Teens’ Vision for Docent-Led Tours

Sara shares her thoughts on Jean Joseph Benjamin Constant's "Evening on the Seashore—Tangiers." Photo by Nate Pyper.
Sara shares her thoughts on Jean Joseph Benjamin Constant’s “Evening on the Seashore—Tangiers.” Photo by Nate Pyper.

How do we engage teenagers at art museums? Our museums offer powerful classes, internships, and multi-visit programs–but their reach is limited. For many teens, their first (and sometimes only) exposure to an art museum is through a school field trip. There are already a number of great conversations on this site posing suggestions and challenges for ideal school tours, which consider the needs and perspectives of the museum educator and the classroom teacher.

But what about asking the students themselves?In summer 2012, we did just that at the Milwaukee Art Museum.  A group of fourteen teen interns teamed up with ten docents to delve deep into what can make a school tour successful and engaging.  They worked to jointly share ideas and troubleshoot concerns. The session was such a hit for both groups that we decided to bring back five of those students this fall to share their thoughts with our full docent corps–all 100+ of them!

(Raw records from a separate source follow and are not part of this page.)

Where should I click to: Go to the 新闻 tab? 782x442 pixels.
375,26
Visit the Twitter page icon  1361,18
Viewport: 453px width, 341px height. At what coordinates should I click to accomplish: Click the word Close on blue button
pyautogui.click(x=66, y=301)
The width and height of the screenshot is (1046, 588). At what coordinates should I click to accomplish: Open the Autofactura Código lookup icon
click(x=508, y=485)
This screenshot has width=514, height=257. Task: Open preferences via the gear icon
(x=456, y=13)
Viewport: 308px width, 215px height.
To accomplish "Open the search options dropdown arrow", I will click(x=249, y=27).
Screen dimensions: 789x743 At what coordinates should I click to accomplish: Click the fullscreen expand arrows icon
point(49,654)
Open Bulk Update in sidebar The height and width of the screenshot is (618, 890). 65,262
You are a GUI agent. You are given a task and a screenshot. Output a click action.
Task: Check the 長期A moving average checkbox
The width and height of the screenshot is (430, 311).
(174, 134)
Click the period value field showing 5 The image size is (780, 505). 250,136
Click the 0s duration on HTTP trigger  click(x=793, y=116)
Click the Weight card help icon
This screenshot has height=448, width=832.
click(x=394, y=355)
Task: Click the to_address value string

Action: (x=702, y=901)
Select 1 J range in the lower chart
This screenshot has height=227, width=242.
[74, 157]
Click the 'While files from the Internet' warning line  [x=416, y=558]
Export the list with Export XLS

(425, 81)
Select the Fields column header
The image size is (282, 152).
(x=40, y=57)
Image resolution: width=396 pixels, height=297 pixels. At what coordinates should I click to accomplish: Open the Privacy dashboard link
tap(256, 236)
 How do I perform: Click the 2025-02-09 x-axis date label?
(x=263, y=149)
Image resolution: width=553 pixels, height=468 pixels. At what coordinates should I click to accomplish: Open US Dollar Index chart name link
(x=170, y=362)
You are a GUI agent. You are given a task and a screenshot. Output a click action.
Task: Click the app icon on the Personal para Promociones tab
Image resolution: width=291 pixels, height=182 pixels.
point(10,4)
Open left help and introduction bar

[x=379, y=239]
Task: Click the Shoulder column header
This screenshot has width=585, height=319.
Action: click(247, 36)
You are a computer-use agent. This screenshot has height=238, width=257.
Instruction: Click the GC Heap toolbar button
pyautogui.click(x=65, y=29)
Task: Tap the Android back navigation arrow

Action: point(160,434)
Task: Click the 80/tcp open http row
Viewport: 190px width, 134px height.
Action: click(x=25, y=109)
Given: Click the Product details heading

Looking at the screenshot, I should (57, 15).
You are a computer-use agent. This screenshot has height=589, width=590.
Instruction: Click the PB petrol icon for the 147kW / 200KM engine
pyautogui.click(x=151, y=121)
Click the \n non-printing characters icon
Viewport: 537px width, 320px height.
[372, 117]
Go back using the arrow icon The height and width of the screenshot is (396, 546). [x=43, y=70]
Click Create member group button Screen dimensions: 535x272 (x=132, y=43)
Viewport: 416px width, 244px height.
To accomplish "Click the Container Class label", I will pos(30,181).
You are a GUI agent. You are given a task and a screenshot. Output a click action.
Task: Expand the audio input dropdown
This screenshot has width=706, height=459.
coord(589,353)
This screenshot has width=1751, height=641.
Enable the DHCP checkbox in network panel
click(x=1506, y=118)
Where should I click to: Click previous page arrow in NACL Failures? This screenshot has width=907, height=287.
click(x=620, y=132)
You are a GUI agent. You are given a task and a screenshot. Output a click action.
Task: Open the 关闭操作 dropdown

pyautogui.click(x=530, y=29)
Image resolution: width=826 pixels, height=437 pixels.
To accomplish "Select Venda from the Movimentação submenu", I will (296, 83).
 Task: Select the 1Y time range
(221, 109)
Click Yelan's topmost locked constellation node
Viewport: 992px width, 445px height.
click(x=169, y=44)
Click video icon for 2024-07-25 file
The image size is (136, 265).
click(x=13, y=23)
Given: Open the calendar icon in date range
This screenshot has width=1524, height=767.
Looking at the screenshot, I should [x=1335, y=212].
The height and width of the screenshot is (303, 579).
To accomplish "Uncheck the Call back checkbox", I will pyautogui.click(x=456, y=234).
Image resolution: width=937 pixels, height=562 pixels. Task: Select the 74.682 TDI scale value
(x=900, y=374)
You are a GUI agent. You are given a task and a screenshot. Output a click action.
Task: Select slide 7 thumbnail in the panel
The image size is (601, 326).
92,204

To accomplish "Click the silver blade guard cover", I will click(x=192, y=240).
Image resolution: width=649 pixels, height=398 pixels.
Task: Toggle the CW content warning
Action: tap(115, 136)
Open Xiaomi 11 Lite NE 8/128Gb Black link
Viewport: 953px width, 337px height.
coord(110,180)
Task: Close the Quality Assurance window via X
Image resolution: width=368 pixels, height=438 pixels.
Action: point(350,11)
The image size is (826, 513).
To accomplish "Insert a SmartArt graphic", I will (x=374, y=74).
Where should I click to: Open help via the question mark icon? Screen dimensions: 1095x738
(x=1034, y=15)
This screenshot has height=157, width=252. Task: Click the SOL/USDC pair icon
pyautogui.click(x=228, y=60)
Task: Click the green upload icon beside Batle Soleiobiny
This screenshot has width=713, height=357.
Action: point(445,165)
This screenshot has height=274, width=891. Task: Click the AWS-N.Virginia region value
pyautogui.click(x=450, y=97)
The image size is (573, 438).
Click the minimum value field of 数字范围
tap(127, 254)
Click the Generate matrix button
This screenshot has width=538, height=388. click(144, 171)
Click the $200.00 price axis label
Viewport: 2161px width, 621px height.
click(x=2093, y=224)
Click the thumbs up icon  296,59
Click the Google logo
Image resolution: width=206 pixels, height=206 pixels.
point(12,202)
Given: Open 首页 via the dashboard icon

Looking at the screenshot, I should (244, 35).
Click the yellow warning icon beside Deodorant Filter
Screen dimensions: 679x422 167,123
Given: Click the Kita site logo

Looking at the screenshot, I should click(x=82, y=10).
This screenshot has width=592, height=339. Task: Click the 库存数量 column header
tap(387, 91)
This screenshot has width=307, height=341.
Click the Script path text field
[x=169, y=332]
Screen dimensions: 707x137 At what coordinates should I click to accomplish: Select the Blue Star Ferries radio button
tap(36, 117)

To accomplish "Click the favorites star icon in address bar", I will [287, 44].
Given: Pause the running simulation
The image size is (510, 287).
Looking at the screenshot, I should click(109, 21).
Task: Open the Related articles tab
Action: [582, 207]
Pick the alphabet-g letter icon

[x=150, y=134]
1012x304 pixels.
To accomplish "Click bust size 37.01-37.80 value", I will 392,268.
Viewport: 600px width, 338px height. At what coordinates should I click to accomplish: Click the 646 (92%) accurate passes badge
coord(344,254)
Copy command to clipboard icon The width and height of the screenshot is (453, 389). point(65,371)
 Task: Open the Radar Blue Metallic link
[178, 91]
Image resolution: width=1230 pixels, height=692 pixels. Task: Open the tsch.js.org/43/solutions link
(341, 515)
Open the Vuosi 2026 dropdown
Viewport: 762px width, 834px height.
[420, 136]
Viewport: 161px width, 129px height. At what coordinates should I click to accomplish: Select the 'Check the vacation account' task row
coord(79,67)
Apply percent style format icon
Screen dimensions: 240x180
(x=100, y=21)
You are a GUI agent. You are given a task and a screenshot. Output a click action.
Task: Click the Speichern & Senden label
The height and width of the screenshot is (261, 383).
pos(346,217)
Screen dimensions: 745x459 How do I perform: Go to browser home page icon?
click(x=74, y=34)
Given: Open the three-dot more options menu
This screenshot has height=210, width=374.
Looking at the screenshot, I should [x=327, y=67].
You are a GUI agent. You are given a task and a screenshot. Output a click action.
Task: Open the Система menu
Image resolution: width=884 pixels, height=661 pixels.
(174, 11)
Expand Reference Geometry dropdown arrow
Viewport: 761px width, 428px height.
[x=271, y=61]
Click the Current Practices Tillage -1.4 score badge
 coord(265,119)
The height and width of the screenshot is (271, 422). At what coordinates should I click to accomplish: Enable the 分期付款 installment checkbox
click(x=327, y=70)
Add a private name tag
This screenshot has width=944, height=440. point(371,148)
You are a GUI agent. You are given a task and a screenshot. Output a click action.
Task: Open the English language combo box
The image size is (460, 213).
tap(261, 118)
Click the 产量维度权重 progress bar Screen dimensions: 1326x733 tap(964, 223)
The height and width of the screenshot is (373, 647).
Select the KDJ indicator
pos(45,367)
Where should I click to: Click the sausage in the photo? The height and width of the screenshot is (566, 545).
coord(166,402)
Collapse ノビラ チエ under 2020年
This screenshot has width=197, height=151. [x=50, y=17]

We taped the dialogue so that we could share the teens’ ideas as faithfully as possible. The video below shows the five summer teen interns in dialogue with our docents. The teens quickly do a check-in/icebreaker with the docents, describe the summer program, and facilitate a Q&A session.

What I found particularly powerful about the teens’ suggestions is that they are not only relevant to teen audiences–these tips can be used for younger and older visitors, too. In the spirit of continuing the conversation begun by these young people and our docents, I’d like to offer some of my own take-aways:

  • Take the time to get to know each other (even if the tour is only an hour). Over the summer, I began our sessions with a “check in” activity, inspired by the Milwaukee Writing Project, as a way for us to get to know each other. If you know your audience, you can tailor your tour to their interests from the get-go. As Rosehaydee said in the video, it can bring the group together and set a friendly tone.
  • Be aware of your group–and do what they want to do. Be in tune with your group and their reactions: if something’s not working, move on rather than pressing it.
  • Be yourself. Share your passion, and be friendly and relaxed. As Sensei said, if you are enthusiastic about what you’re discussing, chances are good that your group will respond to your enthusiasm.
  • Museum tours can be intimidating. Teens are aware that docents and educators are extremely knowledgeable; and it’s scary to offer your thoughts in front of not just a docent but also your peers. To support conversation, Steven suggested using clear, simple language (without being patronizing), and Rosehaydee encouraged us to acknowledge student voices, even if they’re not the “right” answer, so teens know they’re being heard.
  • Technology is a tool, not a goal. When asked if museums should use more technology to engage teens, responses were mixed. Yes, technology is cool and lots of teens use it–but not all teens have access, and technology is not always successful or necessary. If the activity can be done equally as well or better in analogue format, it’s probably not worth it to try to use a gadget. But if it’s something that can only be done with technology–like Skyping with an artist or out-of-town group–then take the time to give it a try.
  • Remember that we all learn differently. To combat teen boredom, Rosehaydee suggested calling on specific individuals to get them to pay attention, but Sensei noted that sometimes it can be just as effective to try a pair-share or solitary writing activity. This reminded me that museum educators and docents have a responsibility to provide many different kinds of learning opportunities for our students. We need to know when to support and when to gently challenge them.
  • Respect the group; think of them as family. One of my favorite suggestions from the teens over the summer was for docents to think of the teens as their children or grandchildren. To me, this gets to the heart of working with any visitor that comes into our space: respect them–their prior knowledge, their interests, their reasons for coming to museums in the first place. We can learn from visitors as much as (if not more than!) they can learn from us.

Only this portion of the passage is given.